3月14日付時事通信によると、総務省消防庁と国土交通省は、埼玉県三芳町にあるオフィス用品通販大手アスクルの倉庫が12日間燃え続けた火災を受けて、今後の防火対策を探る検討会の初会合を開いたという。
大火災が発生した物流倉庫、アスクルロジパーク(ALP)首都圏は法人向け通販サイト・アスクルや個人消費者向けのLOHACO(ロハコ)で扱う商品約7万点を、首都圏をはじめとする東日本地域に配送する物流拠点だ。
ここで2月16日朝に火災が発生した。
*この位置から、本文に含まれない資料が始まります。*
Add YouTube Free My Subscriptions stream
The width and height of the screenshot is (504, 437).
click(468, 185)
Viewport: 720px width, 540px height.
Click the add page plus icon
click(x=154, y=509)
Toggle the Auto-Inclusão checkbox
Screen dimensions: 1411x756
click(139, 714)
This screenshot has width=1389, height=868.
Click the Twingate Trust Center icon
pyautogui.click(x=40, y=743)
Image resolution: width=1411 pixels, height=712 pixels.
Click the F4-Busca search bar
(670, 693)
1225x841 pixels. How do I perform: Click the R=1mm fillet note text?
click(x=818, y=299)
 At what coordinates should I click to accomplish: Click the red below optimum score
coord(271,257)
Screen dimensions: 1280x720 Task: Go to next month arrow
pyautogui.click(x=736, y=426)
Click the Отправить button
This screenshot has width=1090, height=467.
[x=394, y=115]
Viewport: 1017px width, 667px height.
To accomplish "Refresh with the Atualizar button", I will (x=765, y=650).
最新鋭の設備が整っていることもあり、当初はほどなく鎮火すると思われたが、鎮火にこぎ着けたのは発生からなんと12日後の2月28日。延べ床面積7万2000平方メートルのうち東京ドーム1個分にあたる4万5000平方メートルが焼失した。
今回の火災は、フォークリフトで廃棄用段ボールをトラックに積み込もうとした際、タイヤが段ボールの上で空回りして煙が出たことが出火原因とされている。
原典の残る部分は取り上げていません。